The South American nation has seen 12 days of massive protests to demand greater economic equality and better public services. The demonstrations have been accompanied by some vandalism and arson, which forced the shutdown of numerous subway stations.

U.S. and Chinese negotiators were hoping to finalize a modest trade agreement in time for Trump and Chinese President Xi Jinping to sign it at the APEC summit in Santiago. Under the tentative deal, the U.S. had agreed to suspend plans to raise tariffs on $250 billion in Chinese imports, and Beijing had agreed to step up purchases of U.S. farm products.

U.N. Climate Change Executive Secretary Patricia Espinosa issued a statement saying that “alternative hosting options” were being explored.

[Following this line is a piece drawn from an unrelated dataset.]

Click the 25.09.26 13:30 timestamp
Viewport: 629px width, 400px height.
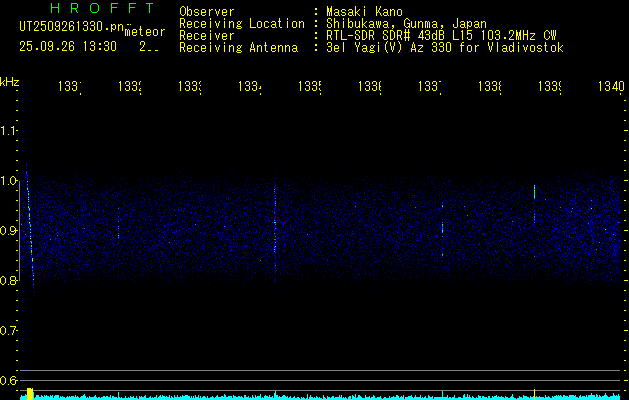pyautogui.click(x=68, y=46)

And a U.N. official, speaking on condition of anonymity for lack of authorization to comment publicly, said that all U.N. venues are being considered as options. Those would include cities such as New York, Geneva, Bonn, Vienna and Nairobi.

One of the main topics for this year’s meeting was to be setting up rules governing how countries can work jointly to cut emissions, as opposed to nation-by-nation efforts.

Even if cancelling the Santiago climate conference means those rules don’t get written this year, “the absence of rules does not stop countries from acting either alone or together” to cut emissions, said Nigel Purvis, a climate and environment negotiator in the Clinton and George W. Bush administrations. “It really shouldn’t slow down climate action.”